▸ **Text segment**:
# # # # #

Jamie Williams

No. 85, 87, 81, 88
- Position: Tight end

Personal information
- Born: February 27, 1960 (age 66) Fort Pierce, Florida, U.S.
- Listed height: 6 ft 4 in (1.93 m)
- Listed weight: 240 lb (109 kg)

Career information
- High school: Davenport Central (Davenport, Iowa)
- College: Nebraska
- NFL draft: 1983 (3rd round, 63rd overall pick)

Career history
- New York Giants (1983)*; St. Louis Cardinals (1983); Tampa Bay Buccaneers (1984)*; Houston Oilers (1984–1988); San Francisco 49ers (1989–1993); Los Angeles Raiders (1994);
- * Offseason or practice squad member only

Awards and highlights
- Super Bowl champion (XXIV); 2× First-team All-Big Eight (1981, 1982);

Career NFL statistics
- Receptions: 181
- Receiving yards: 1,980
- Touchdowns: 11
- Stats at Pro Football Reference

= Jamie Williams (American football) =

American football player (born 1960)

Jamie Earl Williams (born February 27, 1960) is an American former professional football player who was a tight end for 12 seasons in the National Football League (NFL), mainly for the Houston Oilers and the San Francisco 49ers. After his NFL career, along with years as a management consultant in Silicon Valley and a collegiate athletic administrator, Williams launched Team81 Inc., a professional and IT services company. Williams serves as president and CEO of Team81 Inc.

==Early life==
Williams was born in Fort Pierce, Florida and played football, basketball, and track at Davenport Central High School in Davenport, Iowa, graduating in 1978. At Central High, he was Class and Student Council Vice President, and captain of the school's Poetry Club. As a Parade All-American High School Football player, he chose Nebraska from numerous scholarship offers for both football and basketball.
Williams was inducted into the Quad Cities Sports Hall of Fame in 2000. As a first-generation college student, Williams played tight end for 4 years at the University of Nebraska-Lincoln. He was a four-year letter winner and earned All-Big Eight and All-American honors in 1981 and 1982.

Williams was inducted into the University of Nebraska Chapter of the College Football Hall of Fame in 2002.

==Education==
Williams graduated from the University of Nebraska–Lincoln in 1990 with a bachelor's degree in broadcast journalism. He completed a Masters of Science in mass communication and film, at San Jose State University in 1993. Receiving the “Black Graduate of the Year Award,” he completed a Doctorate of Education in organization and leadership with an emphasis in sports administration, at the University of San Francisco in 1999. As part of his dissertation research, Williams interviewed a range of leaders that included the Archbishop Desmond Tutu shortly after the end of apartheid in Cape Town, South Africa. Williams also achieved a Masters in Business Administration with a specialization in international business and supply chain in 2020 from the University of Nebraska–Lincoln.

# # # # #

(Records for locating described items)

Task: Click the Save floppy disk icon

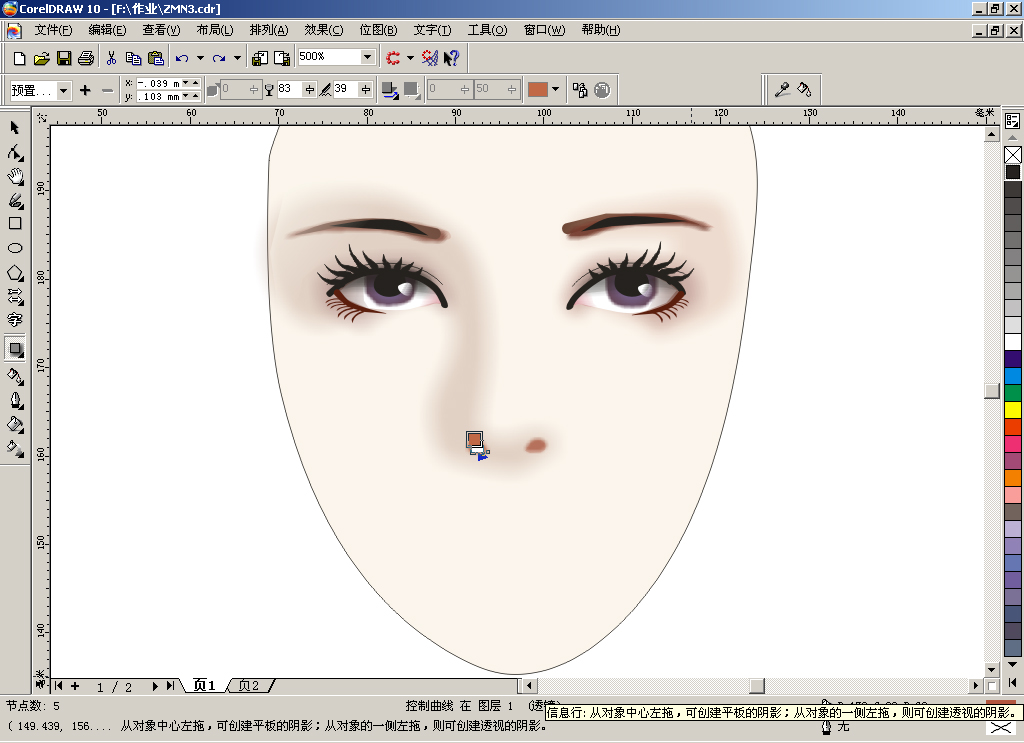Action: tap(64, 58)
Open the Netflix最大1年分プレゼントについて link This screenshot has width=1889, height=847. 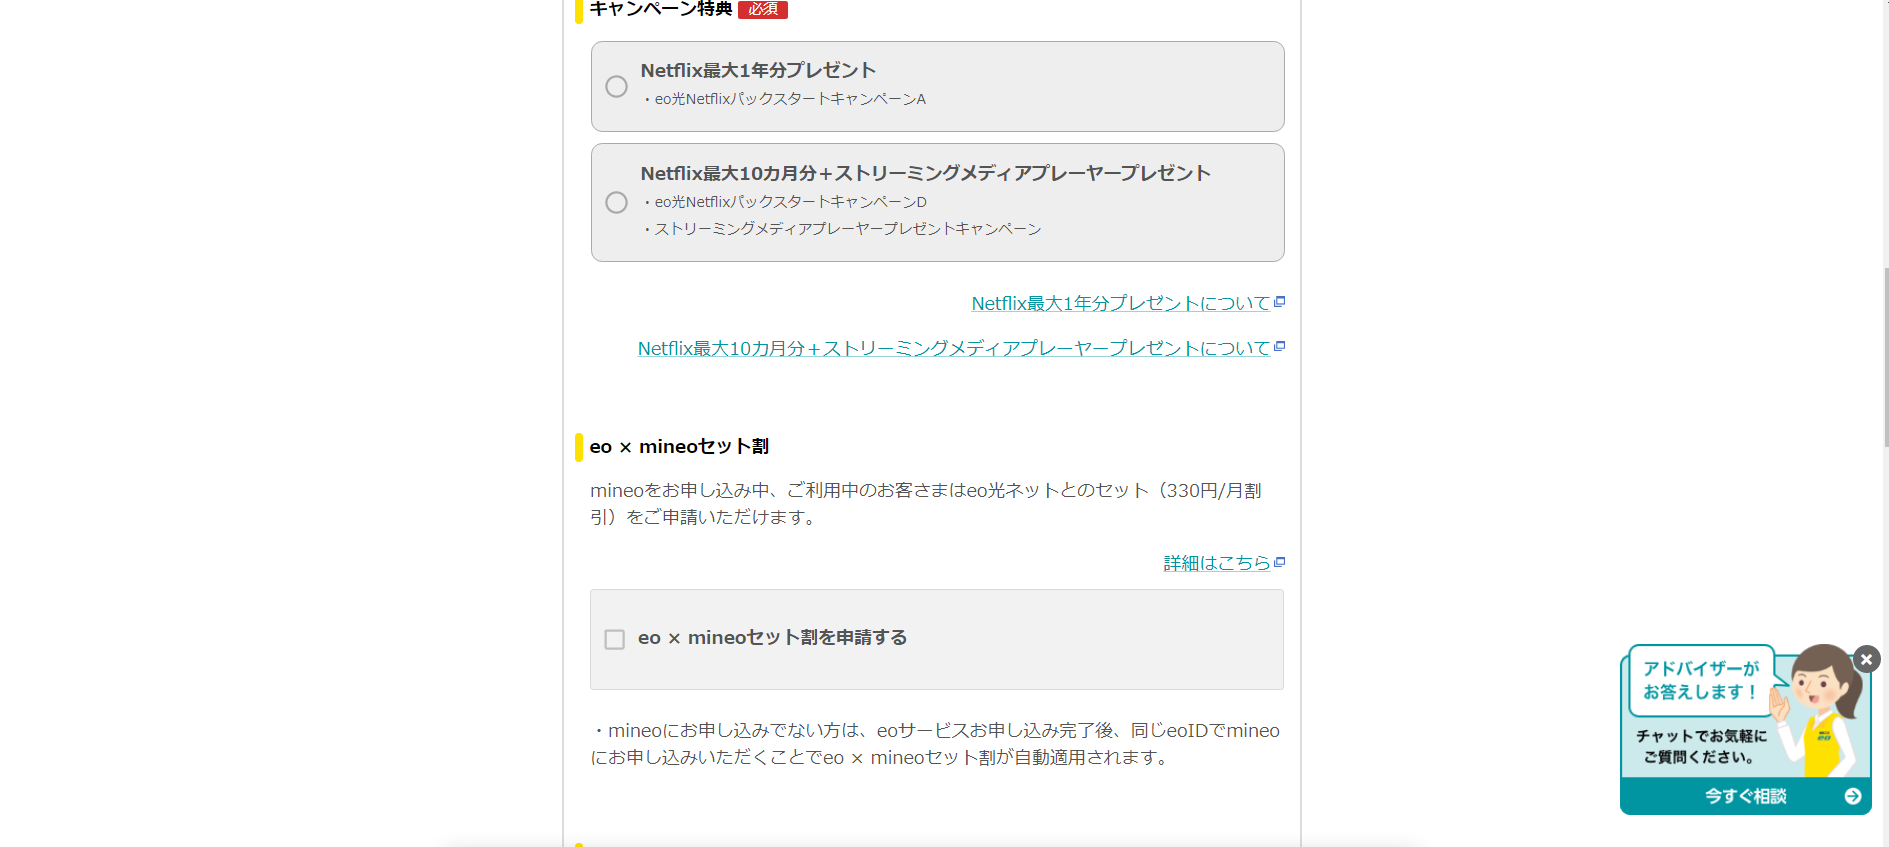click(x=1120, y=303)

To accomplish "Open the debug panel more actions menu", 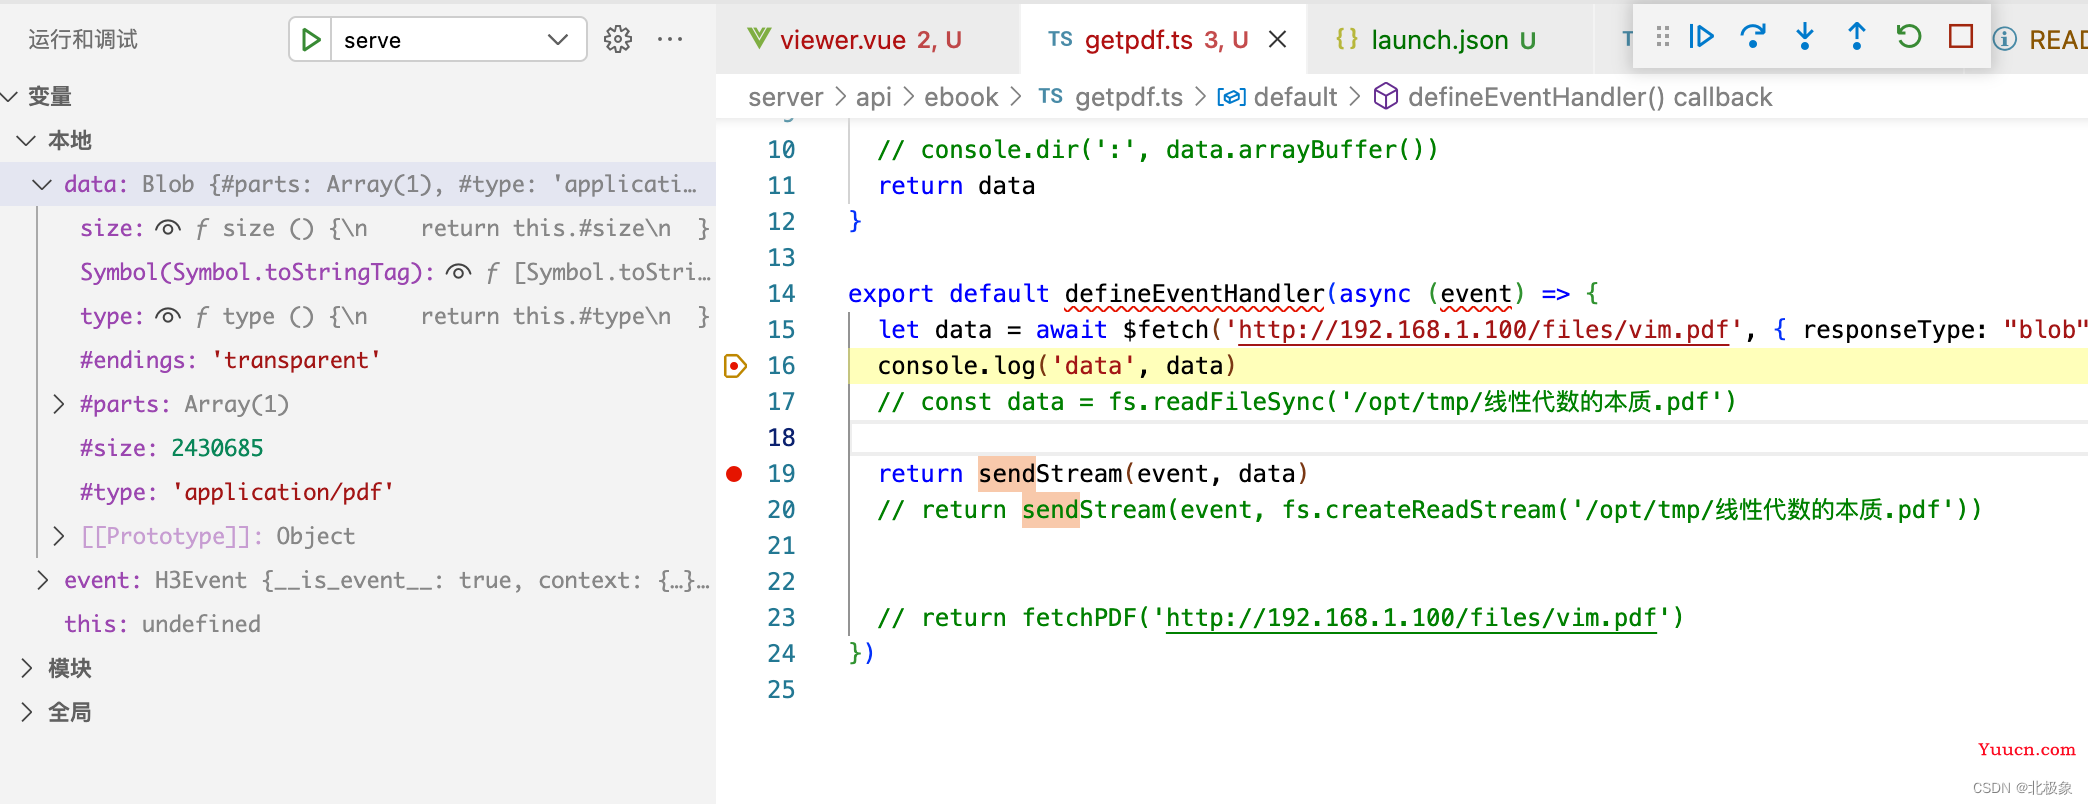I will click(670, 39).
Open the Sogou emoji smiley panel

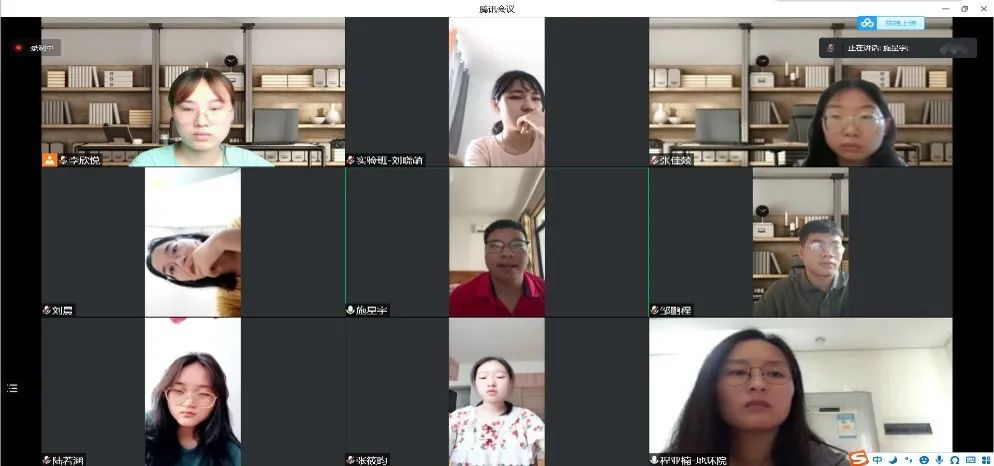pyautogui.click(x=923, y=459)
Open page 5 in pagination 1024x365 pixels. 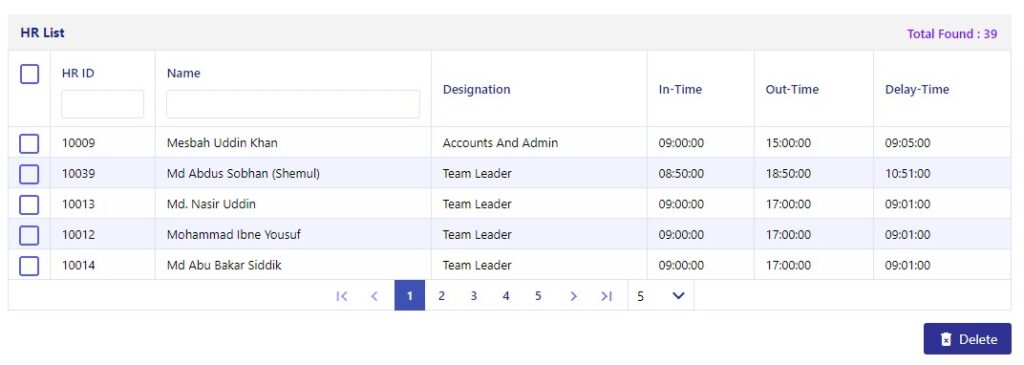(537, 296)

# # # # #

▸ **Brief**: According to the article on Jamie Williams, which university awarded him his Doctorate of Education?

▸ **Exercise output**: The University of San Francisco, in 1999.